# [Goal of the exercise]
Please repeat the records below word for word, everything from the line that contains "Where should I click to: Click the highlighted" down to the line that contains "pos(645,11)", both included.

# [Exercise inputs]
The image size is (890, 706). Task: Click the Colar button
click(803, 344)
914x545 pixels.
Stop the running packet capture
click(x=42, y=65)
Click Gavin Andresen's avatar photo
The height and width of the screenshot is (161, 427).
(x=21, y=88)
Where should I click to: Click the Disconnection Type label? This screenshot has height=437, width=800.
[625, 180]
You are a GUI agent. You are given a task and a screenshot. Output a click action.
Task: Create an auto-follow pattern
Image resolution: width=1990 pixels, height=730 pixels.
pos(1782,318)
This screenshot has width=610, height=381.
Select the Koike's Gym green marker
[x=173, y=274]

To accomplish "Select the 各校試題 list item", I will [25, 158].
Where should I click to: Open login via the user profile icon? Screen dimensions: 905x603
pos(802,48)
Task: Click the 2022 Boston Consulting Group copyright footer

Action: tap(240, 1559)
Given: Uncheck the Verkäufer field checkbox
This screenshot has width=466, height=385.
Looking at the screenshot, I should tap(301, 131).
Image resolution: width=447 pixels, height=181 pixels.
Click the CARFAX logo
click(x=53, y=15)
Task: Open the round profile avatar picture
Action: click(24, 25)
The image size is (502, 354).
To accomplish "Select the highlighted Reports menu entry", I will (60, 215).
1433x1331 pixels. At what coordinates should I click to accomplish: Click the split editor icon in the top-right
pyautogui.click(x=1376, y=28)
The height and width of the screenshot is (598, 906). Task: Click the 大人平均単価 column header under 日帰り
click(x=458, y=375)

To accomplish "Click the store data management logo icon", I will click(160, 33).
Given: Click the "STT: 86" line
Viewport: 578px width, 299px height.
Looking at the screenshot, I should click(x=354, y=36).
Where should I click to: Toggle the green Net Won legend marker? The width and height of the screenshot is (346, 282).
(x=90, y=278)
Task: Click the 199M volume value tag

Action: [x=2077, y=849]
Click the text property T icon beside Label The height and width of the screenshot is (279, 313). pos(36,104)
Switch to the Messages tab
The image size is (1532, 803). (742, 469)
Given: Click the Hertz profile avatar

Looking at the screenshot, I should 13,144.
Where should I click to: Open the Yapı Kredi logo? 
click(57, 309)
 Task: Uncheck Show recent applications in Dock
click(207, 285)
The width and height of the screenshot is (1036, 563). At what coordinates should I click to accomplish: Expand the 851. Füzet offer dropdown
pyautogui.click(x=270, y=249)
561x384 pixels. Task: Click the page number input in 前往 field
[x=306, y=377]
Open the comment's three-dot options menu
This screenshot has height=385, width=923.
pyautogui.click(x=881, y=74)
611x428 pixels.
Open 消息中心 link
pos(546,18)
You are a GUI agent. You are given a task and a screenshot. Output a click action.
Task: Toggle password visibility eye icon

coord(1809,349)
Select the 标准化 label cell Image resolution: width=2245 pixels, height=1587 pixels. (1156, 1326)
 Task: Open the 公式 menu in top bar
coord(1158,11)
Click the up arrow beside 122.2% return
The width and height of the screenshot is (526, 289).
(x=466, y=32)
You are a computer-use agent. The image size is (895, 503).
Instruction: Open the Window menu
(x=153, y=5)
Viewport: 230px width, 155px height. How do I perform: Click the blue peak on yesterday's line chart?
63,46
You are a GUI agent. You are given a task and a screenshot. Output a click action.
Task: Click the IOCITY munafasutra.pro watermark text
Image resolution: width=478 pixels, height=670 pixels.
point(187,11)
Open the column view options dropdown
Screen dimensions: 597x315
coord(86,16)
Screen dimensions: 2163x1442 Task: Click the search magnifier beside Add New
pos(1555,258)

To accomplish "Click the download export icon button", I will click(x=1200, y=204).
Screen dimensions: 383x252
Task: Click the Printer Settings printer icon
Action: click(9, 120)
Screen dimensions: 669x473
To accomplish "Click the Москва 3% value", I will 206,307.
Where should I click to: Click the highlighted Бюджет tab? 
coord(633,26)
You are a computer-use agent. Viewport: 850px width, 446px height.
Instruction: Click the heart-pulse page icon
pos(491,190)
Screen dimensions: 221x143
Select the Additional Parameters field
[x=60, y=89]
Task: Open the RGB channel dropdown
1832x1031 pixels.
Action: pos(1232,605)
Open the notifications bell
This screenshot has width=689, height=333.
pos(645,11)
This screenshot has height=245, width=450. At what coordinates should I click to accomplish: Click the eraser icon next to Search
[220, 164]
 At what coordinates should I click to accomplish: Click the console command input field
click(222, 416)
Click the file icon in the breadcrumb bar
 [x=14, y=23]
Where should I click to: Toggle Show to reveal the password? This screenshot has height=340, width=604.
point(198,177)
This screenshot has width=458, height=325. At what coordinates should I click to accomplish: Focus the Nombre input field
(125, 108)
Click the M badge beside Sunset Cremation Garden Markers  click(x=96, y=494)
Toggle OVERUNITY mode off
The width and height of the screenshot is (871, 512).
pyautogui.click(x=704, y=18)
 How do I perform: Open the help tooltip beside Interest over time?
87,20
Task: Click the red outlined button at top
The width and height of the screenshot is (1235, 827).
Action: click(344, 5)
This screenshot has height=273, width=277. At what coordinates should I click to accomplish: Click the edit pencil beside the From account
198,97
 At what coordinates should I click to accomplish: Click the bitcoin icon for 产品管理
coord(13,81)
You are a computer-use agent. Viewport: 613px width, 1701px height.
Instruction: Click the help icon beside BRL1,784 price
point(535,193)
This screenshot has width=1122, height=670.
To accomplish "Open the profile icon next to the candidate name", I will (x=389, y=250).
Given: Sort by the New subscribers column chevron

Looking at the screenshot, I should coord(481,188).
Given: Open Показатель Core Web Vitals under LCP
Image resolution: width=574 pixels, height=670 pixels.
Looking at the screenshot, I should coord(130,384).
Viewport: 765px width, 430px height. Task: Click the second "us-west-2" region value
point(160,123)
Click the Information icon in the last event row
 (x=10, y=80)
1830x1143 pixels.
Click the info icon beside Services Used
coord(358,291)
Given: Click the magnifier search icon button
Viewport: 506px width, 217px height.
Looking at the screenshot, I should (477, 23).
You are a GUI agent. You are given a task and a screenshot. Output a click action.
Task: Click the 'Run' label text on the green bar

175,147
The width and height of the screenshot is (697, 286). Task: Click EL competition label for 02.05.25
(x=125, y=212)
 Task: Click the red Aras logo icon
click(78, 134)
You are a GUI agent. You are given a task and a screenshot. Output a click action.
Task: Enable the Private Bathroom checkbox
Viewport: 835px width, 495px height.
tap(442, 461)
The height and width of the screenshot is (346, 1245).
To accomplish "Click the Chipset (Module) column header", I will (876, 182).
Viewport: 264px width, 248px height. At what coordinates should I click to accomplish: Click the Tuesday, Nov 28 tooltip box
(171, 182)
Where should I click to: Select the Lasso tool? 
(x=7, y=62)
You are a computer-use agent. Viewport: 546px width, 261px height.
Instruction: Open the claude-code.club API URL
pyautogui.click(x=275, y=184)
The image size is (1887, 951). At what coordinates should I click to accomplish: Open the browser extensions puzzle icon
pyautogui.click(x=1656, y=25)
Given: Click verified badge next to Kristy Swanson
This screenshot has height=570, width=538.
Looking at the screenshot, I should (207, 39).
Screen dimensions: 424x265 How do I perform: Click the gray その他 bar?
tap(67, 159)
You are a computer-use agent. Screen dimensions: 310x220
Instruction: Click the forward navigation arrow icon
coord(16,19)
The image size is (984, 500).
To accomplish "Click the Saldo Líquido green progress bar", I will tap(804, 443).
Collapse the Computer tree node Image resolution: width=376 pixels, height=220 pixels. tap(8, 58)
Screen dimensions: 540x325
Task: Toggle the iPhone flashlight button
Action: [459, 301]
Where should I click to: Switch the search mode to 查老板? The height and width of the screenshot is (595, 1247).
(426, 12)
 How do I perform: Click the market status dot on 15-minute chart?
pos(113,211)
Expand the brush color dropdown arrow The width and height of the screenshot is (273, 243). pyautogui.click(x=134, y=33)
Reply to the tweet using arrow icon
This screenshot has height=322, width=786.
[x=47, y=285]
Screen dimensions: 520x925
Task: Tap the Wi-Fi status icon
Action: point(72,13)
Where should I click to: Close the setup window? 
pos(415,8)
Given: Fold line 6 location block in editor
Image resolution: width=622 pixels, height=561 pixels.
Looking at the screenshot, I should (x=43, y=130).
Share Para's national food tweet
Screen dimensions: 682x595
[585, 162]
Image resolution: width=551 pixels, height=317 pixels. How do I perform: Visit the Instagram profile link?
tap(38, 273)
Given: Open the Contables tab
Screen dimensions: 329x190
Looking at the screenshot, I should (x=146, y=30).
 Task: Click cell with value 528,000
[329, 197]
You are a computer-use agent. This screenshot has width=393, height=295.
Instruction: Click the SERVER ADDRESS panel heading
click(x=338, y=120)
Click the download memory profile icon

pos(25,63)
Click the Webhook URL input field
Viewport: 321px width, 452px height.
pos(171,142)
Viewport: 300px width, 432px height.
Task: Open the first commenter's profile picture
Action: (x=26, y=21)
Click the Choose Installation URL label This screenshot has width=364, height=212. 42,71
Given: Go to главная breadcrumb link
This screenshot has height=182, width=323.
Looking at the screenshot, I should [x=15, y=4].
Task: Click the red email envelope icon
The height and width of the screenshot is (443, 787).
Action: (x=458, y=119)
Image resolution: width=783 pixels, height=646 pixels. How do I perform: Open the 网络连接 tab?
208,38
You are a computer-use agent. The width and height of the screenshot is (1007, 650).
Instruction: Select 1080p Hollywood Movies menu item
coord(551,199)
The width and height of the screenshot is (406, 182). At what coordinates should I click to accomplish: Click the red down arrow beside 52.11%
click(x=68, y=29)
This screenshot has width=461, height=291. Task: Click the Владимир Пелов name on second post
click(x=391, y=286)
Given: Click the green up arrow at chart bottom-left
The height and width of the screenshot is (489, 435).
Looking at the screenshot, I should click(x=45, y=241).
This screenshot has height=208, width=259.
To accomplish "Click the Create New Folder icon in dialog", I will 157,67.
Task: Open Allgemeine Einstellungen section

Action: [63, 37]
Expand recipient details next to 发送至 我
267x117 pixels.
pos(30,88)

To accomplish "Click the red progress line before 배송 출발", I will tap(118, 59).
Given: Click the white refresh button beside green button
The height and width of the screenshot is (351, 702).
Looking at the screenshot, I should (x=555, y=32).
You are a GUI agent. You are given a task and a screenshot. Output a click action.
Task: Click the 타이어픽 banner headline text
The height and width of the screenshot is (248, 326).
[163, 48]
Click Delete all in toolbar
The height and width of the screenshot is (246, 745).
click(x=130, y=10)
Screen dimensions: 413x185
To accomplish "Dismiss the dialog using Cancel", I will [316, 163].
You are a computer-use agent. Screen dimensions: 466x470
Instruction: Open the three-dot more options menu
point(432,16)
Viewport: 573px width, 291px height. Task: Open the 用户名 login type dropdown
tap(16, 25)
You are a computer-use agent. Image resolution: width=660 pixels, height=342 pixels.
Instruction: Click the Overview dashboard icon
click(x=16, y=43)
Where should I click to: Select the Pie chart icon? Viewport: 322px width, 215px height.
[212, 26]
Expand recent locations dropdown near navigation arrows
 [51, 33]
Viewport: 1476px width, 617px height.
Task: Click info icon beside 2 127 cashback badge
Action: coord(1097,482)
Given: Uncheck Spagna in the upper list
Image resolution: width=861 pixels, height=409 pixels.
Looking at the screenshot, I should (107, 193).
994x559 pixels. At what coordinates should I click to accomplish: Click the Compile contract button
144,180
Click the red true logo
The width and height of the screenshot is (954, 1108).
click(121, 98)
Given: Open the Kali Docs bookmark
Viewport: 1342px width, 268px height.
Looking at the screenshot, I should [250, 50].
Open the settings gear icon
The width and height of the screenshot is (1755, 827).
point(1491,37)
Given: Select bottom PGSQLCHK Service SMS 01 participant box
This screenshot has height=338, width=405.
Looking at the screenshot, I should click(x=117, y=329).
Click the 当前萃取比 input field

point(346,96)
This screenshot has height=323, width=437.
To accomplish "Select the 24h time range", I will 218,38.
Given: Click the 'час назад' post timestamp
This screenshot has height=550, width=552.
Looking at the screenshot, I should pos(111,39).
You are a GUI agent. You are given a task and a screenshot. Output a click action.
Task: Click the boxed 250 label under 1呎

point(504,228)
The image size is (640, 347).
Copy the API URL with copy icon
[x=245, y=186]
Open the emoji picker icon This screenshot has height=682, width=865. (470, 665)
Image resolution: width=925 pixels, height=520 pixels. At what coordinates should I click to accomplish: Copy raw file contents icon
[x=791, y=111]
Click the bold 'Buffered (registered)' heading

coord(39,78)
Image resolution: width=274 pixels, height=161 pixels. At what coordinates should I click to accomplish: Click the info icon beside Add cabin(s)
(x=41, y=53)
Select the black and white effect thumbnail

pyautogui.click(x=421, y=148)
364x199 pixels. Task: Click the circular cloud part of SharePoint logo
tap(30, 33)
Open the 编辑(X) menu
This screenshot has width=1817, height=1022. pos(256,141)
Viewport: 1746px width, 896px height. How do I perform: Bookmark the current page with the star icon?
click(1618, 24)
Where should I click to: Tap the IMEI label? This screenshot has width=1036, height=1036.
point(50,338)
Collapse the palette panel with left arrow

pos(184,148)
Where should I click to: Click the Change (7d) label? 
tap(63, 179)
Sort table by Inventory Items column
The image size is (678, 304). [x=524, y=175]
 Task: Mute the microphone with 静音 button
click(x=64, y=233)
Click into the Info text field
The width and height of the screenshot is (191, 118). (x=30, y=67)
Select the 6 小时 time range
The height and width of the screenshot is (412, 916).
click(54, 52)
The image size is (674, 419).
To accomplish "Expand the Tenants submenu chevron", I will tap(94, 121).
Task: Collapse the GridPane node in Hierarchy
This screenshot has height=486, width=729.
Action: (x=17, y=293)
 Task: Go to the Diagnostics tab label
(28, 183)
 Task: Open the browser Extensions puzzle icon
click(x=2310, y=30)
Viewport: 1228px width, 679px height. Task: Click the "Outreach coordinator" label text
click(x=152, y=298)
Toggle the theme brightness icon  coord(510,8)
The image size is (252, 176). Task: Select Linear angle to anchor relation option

# [Output for this task]
Where should I click to: Click the highlighted Бюджет tab? 
coord(633,26)
You are a computer-use agent. Viewport: 850px width, 446px height.
Instruction: Click the heart-pulse page icon
pos(491,190)
Screen dimensions: 221x143
Select the Additional Parameters field
[x=60, y=89]
Task: Open the RGB channel dropdown
1832x1031 pixels.
Action: pos(1232,605)
Open the notifications bell
This screenshot has width=689, height=333.
pos(645,11)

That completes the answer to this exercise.